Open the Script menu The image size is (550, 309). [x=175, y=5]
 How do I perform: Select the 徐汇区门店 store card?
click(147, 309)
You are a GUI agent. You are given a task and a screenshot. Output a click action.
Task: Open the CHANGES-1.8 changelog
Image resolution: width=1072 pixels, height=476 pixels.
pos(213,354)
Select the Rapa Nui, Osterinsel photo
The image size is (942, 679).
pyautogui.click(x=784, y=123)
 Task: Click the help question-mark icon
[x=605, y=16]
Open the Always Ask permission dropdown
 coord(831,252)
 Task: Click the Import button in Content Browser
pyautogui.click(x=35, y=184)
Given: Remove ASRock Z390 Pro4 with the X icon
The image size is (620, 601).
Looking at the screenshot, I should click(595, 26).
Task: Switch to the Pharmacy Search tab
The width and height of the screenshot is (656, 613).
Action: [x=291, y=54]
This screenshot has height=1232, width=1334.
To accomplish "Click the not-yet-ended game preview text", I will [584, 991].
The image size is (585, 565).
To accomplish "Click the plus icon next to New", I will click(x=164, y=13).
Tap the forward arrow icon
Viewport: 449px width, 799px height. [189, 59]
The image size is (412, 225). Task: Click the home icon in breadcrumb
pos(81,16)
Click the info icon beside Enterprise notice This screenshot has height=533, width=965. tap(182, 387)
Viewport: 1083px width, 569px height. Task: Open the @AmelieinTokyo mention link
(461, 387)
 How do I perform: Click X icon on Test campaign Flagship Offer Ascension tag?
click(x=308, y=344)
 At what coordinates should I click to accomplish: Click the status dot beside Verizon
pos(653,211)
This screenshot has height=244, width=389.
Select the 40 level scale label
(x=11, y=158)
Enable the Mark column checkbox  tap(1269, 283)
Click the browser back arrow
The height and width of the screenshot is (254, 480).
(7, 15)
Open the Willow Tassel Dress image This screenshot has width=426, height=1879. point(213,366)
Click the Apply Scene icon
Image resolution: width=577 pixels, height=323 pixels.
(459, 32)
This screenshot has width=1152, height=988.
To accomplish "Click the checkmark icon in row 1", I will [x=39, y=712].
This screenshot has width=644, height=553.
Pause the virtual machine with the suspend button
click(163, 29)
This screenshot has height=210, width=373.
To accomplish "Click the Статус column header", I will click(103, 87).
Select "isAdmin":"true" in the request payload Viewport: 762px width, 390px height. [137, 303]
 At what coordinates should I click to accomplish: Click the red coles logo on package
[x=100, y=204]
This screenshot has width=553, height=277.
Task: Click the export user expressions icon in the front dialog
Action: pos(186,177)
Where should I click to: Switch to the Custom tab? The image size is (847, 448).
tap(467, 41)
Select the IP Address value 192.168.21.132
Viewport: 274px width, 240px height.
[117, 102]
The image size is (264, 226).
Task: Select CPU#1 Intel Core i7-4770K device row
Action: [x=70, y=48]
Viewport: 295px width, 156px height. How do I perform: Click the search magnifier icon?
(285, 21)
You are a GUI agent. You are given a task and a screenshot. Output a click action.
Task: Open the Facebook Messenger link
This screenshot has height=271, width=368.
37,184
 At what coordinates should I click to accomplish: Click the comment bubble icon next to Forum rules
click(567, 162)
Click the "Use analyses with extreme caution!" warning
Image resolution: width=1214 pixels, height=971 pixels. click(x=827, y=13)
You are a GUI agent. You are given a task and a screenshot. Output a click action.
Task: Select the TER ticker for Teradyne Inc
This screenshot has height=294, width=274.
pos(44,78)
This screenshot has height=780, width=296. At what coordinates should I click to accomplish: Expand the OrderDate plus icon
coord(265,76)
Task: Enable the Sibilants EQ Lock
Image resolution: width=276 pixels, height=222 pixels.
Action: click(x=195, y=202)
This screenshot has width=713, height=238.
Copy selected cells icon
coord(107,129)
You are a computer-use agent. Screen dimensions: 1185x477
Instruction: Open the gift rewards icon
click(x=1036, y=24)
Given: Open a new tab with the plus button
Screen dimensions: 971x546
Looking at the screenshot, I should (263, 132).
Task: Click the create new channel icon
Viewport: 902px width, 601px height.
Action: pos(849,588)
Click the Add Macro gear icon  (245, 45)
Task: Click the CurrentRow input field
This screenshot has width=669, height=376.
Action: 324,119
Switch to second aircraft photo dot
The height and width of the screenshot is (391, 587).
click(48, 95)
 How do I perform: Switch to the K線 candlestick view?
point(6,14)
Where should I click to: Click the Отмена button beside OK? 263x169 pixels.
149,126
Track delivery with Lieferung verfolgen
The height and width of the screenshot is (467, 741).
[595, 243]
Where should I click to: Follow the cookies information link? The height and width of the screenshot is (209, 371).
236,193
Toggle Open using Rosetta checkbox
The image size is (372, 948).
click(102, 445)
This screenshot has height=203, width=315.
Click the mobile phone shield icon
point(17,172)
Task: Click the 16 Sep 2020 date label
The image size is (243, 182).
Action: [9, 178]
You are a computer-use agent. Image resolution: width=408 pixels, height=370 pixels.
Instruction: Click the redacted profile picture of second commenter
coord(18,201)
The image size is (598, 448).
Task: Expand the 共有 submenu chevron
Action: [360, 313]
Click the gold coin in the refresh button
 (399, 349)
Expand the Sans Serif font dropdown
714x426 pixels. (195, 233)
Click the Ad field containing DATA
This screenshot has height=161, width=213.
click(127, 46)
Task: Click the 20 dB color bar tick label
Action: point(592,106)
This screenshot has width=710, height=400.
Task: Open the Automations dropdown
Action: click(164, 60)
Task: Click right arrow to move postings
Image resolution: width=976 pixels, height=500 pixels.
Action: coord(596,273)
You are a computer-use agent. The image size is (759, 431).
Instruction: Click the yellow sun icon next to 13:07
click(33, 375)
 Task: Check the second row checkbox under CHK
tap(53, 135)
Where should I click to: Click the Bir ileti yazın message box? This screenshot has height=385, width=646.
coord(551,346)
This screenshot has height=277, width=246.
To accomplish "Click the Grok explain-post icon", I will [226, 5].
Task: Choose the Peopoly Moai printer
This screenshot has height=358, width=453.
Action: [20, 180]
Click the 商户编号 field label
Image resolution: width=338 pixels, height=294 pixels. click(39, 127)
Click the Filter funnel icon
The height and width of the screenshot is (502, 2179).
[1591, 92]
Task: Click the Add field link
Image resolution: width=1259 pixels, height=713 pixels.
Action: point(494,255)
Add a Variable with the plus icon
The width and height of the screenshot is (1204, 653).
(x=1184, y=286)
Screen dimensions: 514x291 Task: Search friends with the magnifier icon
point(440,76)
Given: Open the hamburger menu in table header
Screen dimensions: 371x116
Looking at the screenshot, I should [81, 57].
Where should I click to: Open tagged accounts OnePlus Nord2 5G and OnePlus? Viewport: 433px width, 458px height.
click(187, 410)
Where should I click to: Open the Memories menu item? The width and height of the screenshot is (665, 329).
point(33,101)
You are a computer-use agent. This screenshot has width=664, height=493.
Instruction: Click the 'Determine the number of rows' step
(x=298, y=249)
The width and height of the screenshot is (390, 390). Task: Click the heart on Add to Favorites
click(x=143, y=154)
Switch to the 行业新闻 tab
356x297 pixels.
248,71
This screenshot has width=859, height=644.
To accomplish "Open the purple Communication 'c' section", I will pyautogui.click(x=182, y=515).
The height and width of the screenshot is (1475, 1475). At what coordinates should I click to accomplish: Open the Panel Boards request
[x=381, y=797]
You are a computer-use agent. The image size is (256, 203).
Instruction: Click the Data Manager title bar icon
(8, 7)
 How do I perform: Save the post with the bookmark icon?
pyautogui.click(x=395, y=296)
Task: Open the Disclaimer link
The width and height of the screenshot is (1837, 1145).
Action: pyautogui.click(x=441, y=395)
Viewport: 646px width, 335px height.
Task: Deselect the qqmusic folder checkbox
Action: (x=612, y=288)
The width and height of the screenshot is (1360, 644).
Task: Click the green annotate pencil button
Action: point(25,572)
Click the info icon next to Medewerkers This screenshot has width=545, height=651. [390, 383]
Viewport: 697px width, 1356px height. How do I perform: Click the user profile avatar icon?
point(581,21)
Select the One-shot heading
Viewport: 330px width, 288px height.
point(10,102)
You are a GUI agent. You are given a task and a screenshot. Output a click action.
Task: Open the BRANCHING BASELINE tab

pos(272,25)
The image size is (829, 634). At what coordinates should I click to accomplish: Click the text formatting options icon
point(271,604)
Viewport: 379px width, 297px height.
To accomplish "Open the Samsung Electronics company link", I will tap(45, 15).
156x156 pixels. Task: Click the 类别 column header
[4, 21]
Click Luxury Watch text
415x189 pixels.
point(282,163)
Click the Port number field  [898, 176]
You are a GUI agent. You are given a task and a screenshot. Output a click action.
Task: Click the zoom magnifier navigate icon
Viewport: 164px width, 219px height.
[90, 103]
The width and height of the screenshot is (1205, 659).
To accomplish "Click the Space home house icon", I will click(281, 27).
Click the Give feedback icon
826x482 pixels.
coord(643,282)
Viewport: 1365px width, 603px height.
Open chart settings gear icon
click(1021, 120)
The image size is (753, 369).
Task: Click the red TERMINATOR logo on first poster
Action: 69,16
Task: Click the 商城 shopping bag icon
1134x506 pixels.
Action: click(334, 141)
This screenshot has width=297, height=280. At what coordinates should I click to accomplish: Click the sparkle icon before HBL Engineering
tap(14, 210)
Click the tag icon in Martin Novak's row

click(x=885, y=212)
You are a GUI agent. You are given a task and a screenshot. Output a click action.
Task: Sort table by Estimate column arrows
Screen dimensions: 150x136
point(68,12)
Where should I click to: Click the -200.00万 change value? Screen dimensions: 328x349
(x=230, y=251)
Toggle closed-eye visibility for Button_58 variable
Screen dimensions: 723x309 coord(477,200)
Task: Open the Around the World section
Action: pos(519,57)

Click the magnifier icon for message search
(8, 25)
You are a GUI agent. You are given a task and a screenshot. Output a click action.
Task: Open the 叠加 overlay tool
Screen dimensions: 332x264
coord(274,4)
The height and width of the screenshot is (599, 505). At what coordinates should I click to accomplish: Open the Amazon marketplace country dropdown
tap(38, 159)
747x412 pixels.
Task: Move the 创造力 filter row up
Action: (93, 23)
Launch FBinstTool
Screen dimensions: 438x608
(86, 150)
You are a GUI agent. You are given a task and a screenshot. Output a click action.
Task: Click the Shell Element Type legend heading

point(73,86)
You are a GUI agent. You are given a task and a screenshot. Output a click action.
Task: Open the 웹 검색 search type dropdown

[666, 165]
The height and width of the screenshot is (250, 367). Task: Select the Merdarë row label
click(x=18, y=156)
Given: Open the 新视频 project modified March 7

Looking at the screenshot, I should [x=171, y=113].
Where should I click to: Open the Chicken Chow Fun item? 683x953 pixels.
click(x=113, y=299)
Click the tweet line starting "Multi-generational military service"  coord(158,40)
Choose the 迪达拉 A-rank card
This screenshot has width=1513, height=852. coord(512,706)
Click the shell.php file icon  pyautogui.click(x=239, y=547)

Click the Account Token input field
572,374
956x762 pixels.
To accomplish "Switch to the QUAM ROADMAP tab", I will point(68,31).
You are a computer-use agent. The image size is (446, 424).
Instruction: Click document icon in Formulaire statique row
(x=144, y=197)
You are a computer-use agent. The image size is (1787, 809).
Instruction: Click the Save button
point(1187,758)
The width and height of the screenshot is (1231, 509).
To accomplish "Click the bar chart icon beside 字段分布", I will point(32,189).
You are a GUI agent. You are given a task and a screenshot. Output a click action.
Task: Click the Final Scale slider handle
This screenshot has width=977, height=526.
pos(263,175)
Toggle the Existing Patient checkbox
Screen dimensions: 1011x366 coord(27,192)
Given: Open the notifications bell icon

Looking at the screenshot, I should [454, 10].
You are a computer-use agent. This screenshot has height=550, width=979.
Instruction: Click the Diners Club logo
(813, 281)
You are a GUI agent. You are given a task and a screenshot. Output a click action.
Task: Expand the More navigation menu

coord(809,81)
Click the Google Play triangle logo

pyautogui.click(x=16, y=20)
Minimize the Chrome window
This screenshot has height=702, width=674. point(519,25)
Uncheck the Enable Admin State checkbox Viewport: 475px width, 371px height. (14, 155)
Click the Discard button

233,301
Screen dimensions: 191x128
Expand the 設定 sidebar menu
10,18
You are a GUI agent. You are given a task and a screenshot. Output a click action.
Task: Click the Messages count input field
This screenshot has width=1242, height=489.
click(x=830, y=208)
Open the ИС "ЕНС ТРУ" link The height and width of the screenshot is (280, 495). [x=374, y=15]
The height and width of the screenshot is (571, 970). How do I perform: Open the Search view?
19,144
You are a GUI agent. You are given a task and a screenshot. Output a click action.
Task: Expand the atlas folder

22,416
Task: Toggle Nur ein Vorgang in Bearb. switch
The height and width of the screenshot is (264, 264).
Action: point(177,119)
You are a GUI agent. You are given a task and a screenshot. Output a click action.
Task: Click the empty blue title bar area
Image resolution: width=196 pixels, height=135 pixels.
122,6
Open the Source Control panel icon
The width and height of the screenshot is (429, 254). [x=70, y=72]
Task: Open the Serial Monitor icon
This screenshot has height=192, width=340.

------------------------------------------------------------------------

The line with "Given: Remove ASRock" marks the end; reproduce exactly every line from the start of the entries up to it, that line included.

Open the Script menu The image size is (550, 309). [x=175, y=5]
 How do I perform: Select the 徐汇区门店 store card?
click(147, 309)
You are a GUI agent. You are given a task and a screenshot. Output a click action.
Task: Open the CHANGES-1.8 changelog
Image resolution: width=1072 pixels, height=476 pixels.
pos(213,354)
Select the Rapa Nui, Osterinsel photo
The image size is (942, 679).
pyautogui.click(x=784, y=123)
 Task: Click the help question-mark icon
[x=605, y=16]
Open the Always Ask permission dropdown
 coord(831,252)
 Task: Click the Import button in Content Browser
pyautogui.click(x=35, y=184)
Given: Remove ASRock Z390 Pro4 with the X icon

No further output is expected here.